Kim Stagliano said...

On Wednesday night I found a character to add to my book. Or my next book. Boy, he touched me. I took Miss G to a carnival. We rode the Scrambler. A man who clearly had developmental delays boarded the car in front of us. He wore two hearing aids. As soon as the ride started he began whooping and rocking back and forth. You could feel his joy. When we got off the ride I said to the operator, "Boy, he had a good time. Isn't that cool?" And the clean cut young ride operator (at a traveling carnival no less) said to me, "He's here every year. He'll ride in that car all night." I nodded. Smiled. Took my daughter's hand and saw that the world was good and safe and kind for Mr. Scrambler man for the next few hours at least.
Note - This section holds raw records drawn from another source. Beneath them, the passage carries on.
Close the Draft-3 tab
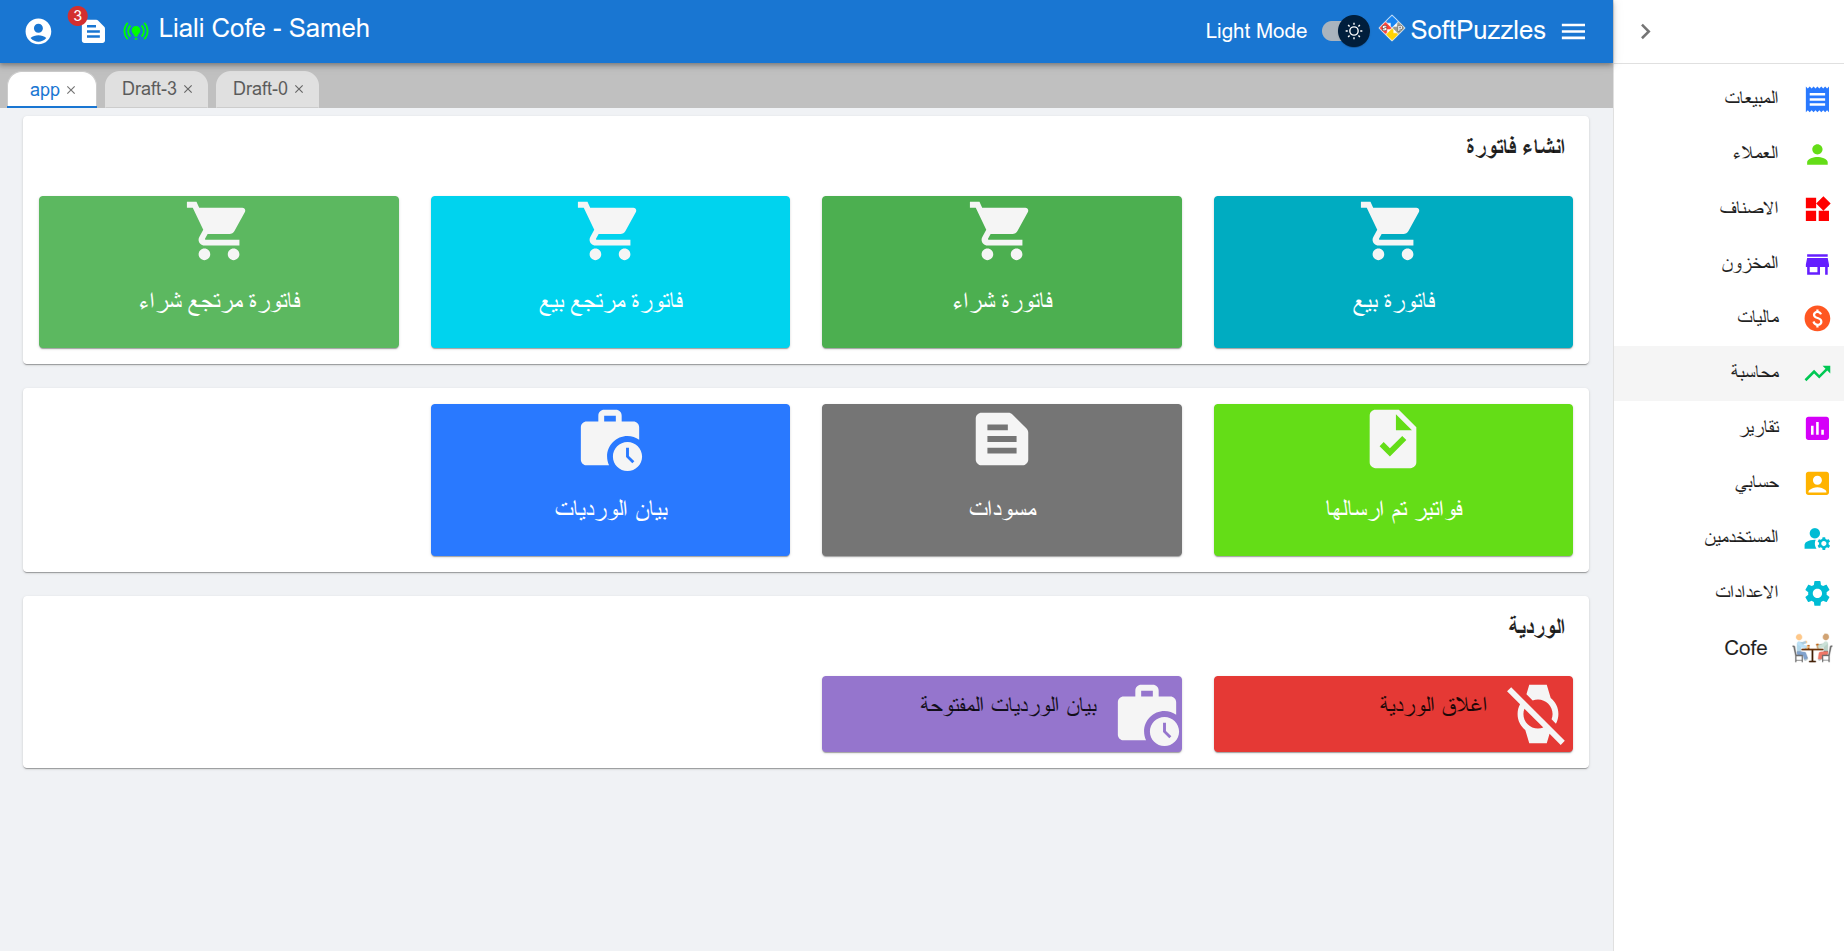Screen dimensions: 1844x951 pos(188,90)
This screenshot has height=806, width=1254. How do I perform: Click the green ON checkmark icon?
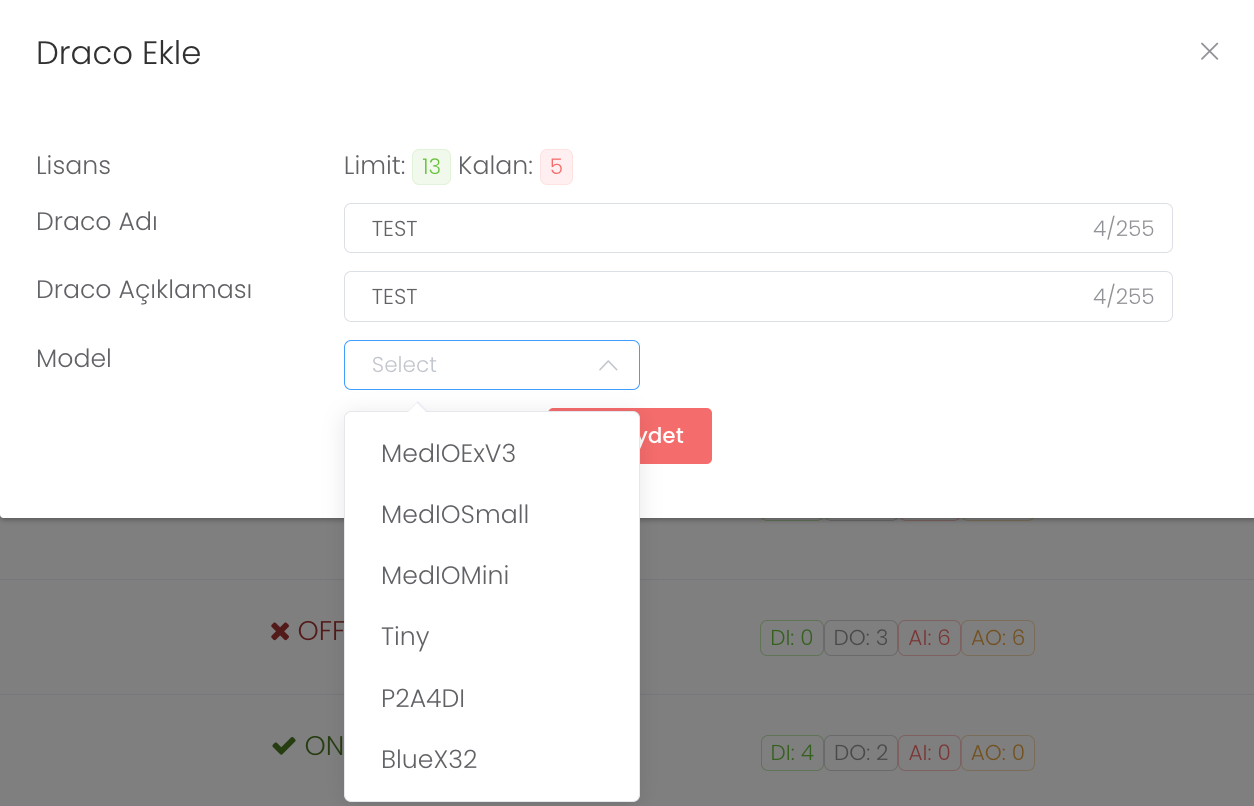[x=283, y=746]
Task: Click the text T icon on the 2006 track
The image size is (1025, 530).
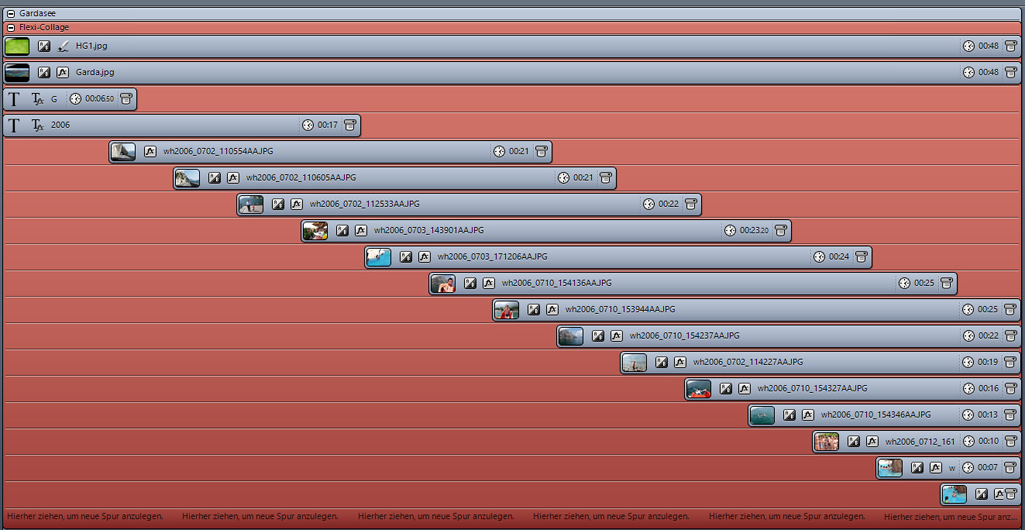Action: pyautogui.click(x=14, y=125)
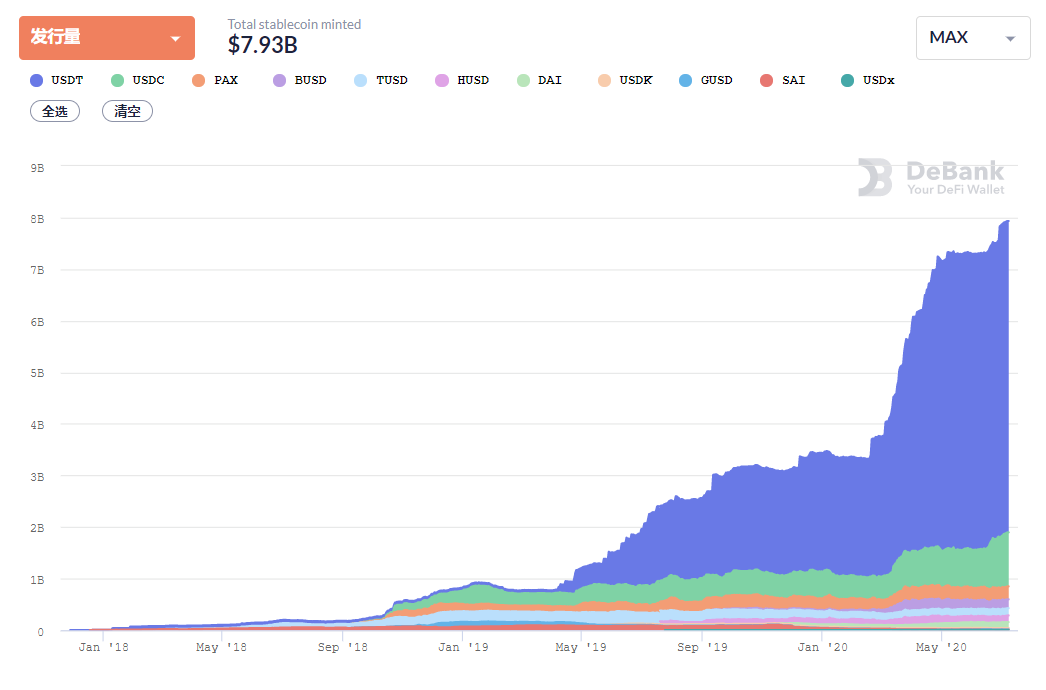Image resolution: width=1046 pixels, height=690 pixels.
Task: Open the 发行量 metric dropdown
Action: tap(106, 38)
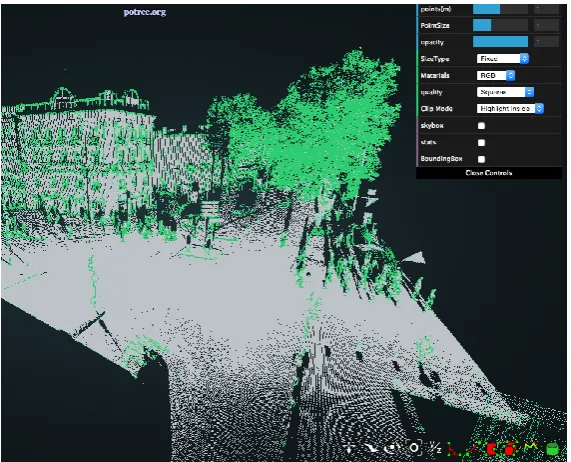Activate the bird fly-control icon
Screen dimensions: 571x462
[371, 448]
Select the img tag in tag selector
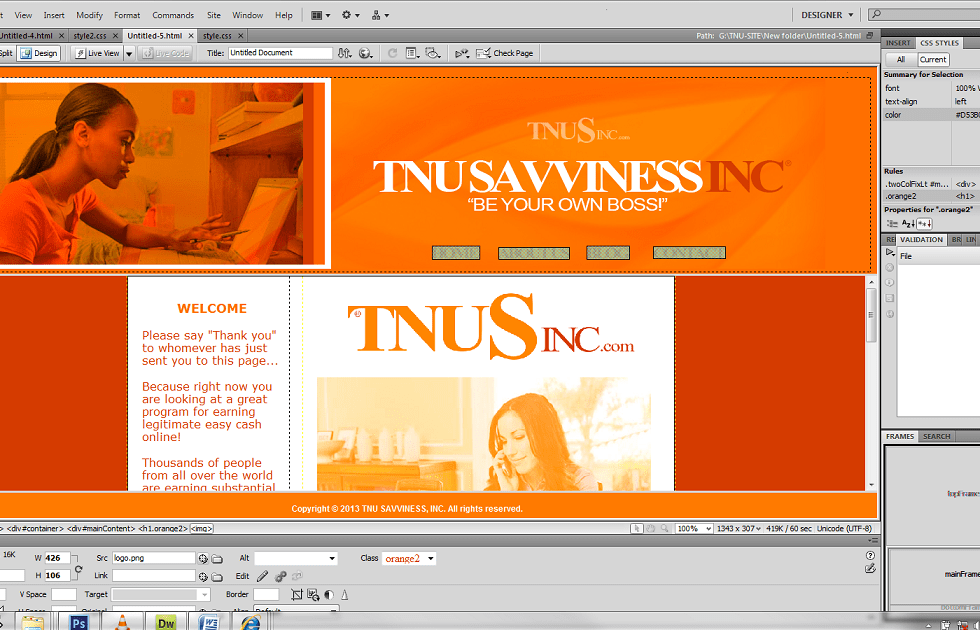 pyautogui.click(x=200, y=528)
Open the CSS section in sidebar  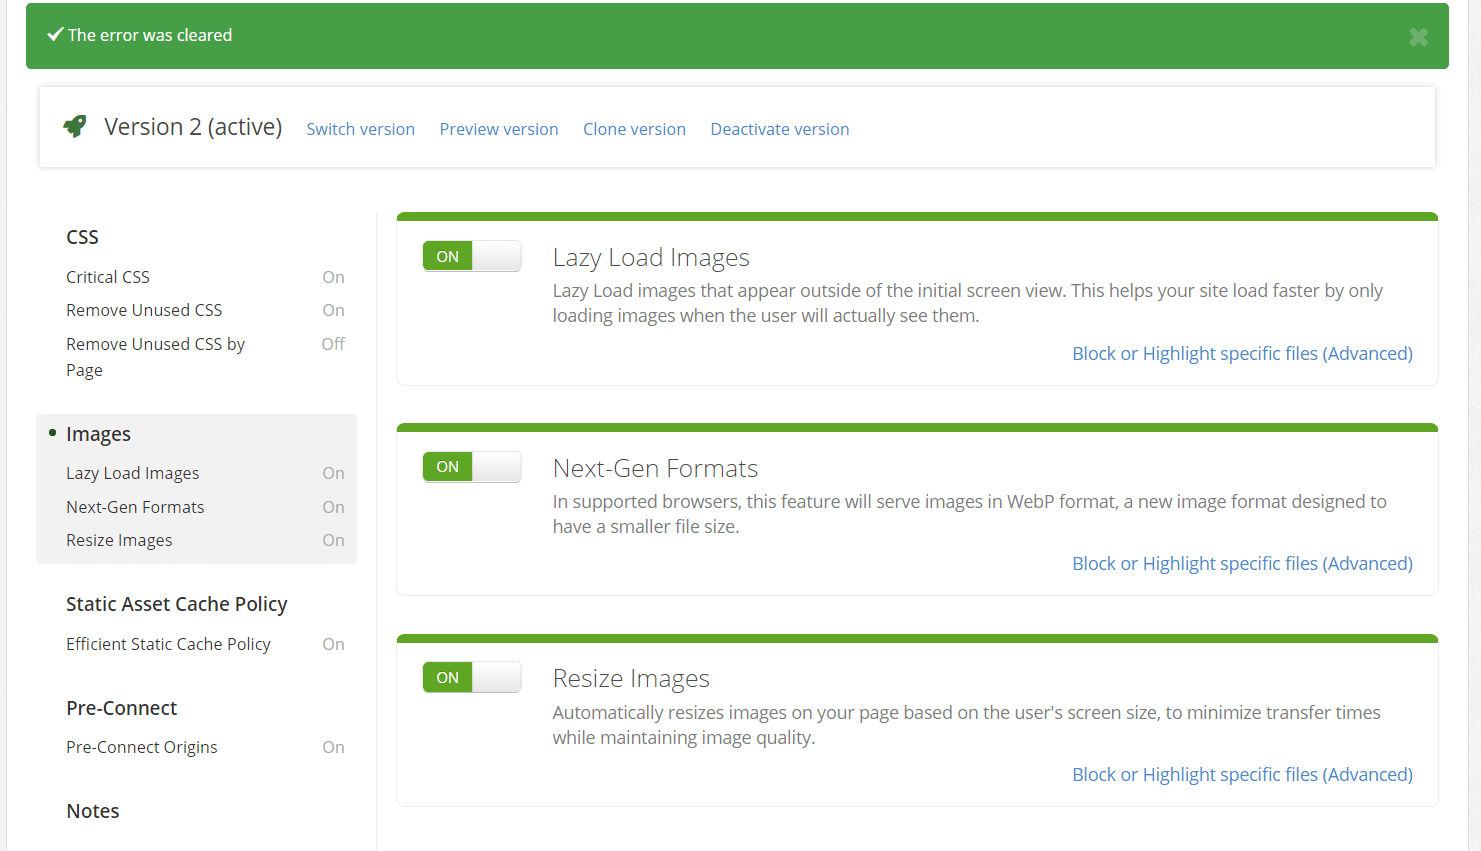pos(82,237)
I think I have to write about him now. Darnit, what IS the liquid on my glasses?

ORION said...

The same stuff that's on my cheeks.

At the conference I met so many people of all abilities that cared about how the world treats others and I was heartened.

Holly Kennedy said...

Well put, Patricia.
Sounds like a great event.
Wish I could've gone!!

Chumplet said...
This comment has been removed by the author.
Bookman Beattie said...

Patricia, warmest congratulations on LOTTERY and on being shortlisted for the Orange Broadband Prize. I have reviewed your book on my book blog -
www.beattiesbookblog.blogpsot.com/

ORION said...

What a great review.
The link on the comment above somehow doesn't work.
Here's one that does:

http://www.beattiesbookblog.blogspot.com/

ORION said...

http://beattiesbookblog.blogspot.com/2008/04/lottery-patricia-wood-william-heinemann.html#links

ORION said...

I get it- the original link had blogpsot instead of blogspot...

Demon Hunter said...

You are soooo full of awesomeness, Pat! ;*)

kezabel said...

Dear Pat I am currently celebrating my first attempt at reading and responding to blogging! Thank you so much for your Tuesday workshop at the pac rim conference. Your words have stayed with me since...and stayed with me and stayed with me. They have meant when my partner encourages me to write I have run out of arguments! I guess that if the words are on paper, or on the screen, then I haven't failed at all no matter what happens next!
Since that day I'm back at work in Australia, sharing your book with my disAbility education team at Family Planning and my book club. I've bought each of them a copy of Lottery already! Good luck with the Orange Prize-I'll keep watch.
thank you - what a gem! Kerry
I imagine my blogging message is too long!